Grafana Cloud Engineer
Job Title: Grafana Cloud Engineer
Location: Dallas, TX (Hybrid)
Duration: 12 Months
Job Summary
We are seeking an experienced Grafana Cloud Engineer with strong expertise in designing, implementing, and optimizing enterprise observability solutions using Grafana Cloud. The ideal candidate will have hands-on experience with metrics, logs, traces, dashboards, alerting, and cloud-native monitoring architectures.
Key Responsibilities
Grafana Cloud Implementation & Administration
Design, deploy, and manage Grafana Cloud environments for enterprise monitoring solutions.
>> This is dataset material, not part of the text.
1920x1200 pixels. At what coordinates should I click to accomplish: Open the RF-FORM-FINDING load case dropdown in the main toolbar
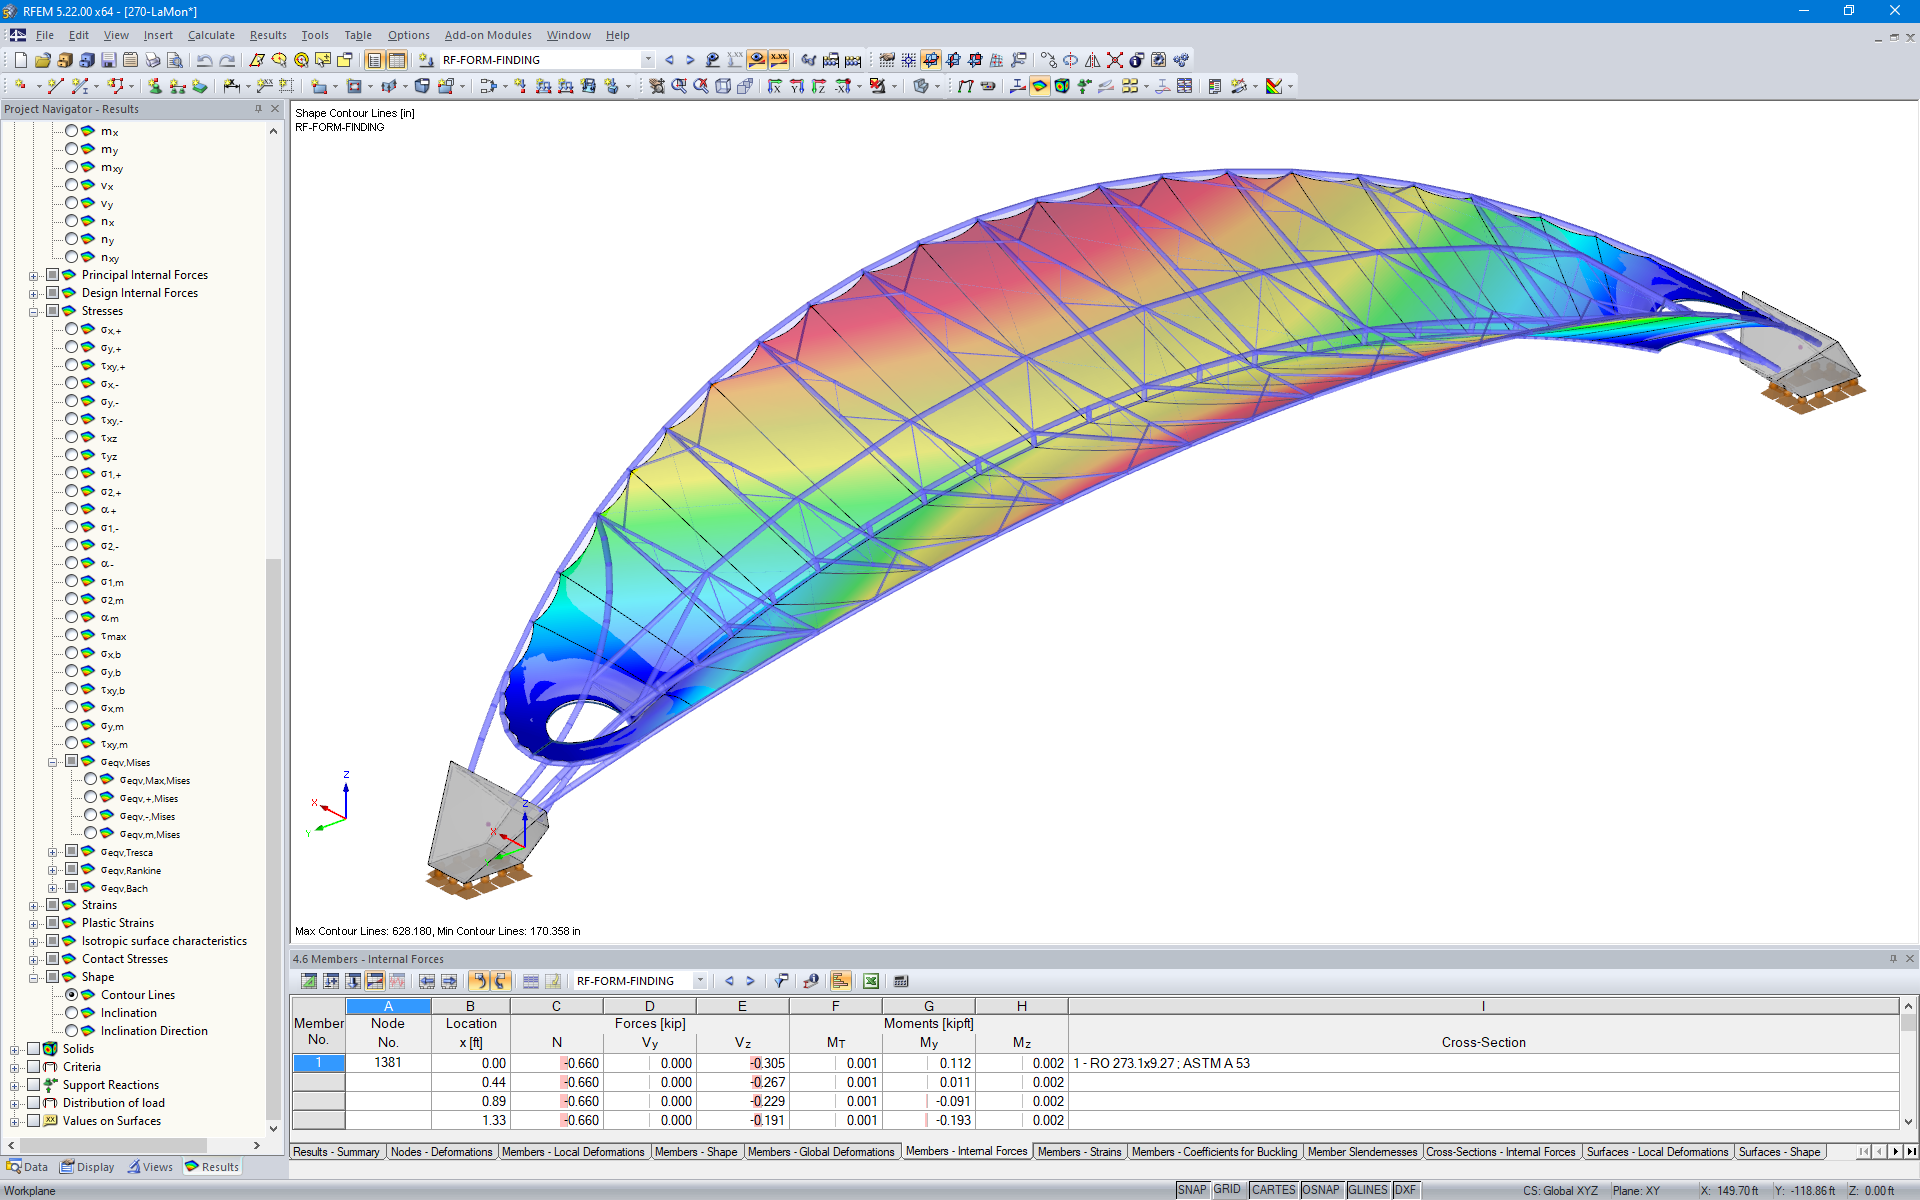coord(648,60)

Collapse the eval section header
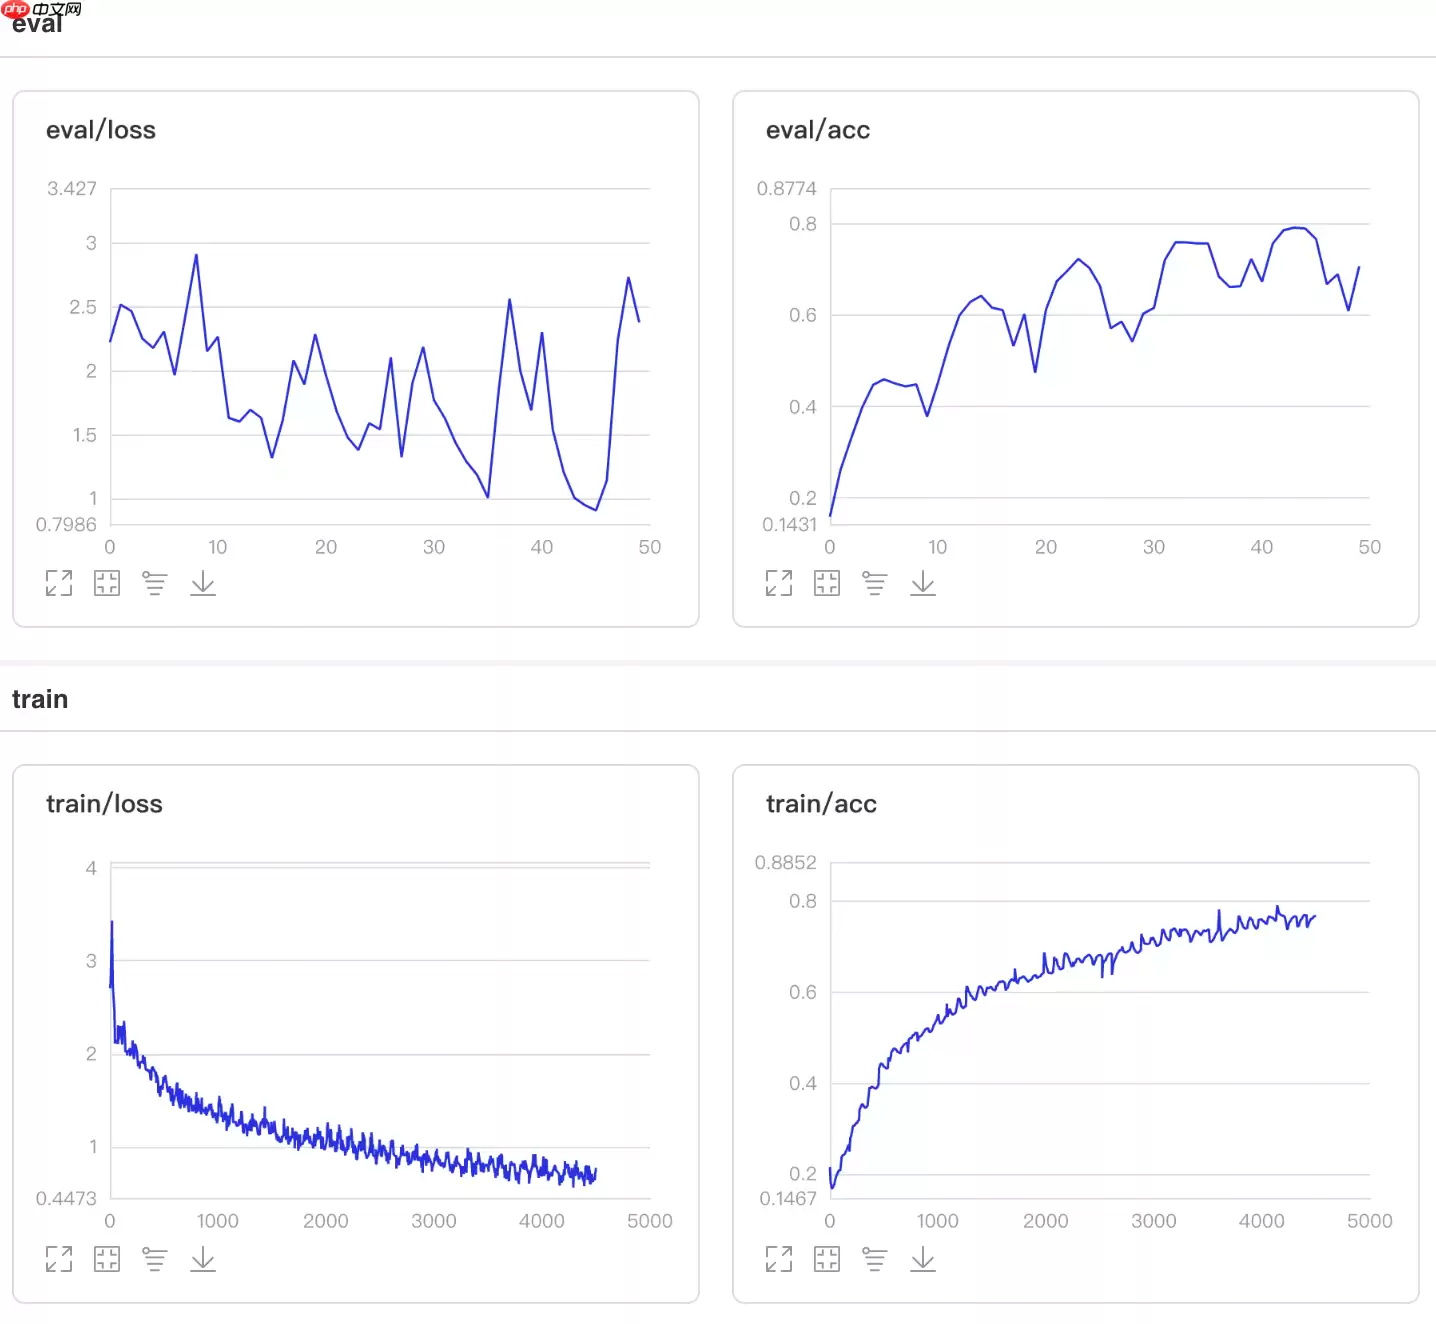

Configure and manage data sources such as Prometheus, Loki, Tempo, InfluxDB, Elasticsearch, and cloud monitoring tools.
Integrate monitoring platforms with AWS CloudWatch, Azure Monitor, and GCP Operations Suite.
Implement secure authentication and authorization using SSO, OAuth, LDAP, or Azure AD.
Optimize Grafana architecture for scalability, performance, and cost efficiency.
Observability & Monitoring Architecture
Design and implement end-to-end observability stacks covering metrics, logs, and distributed tracing.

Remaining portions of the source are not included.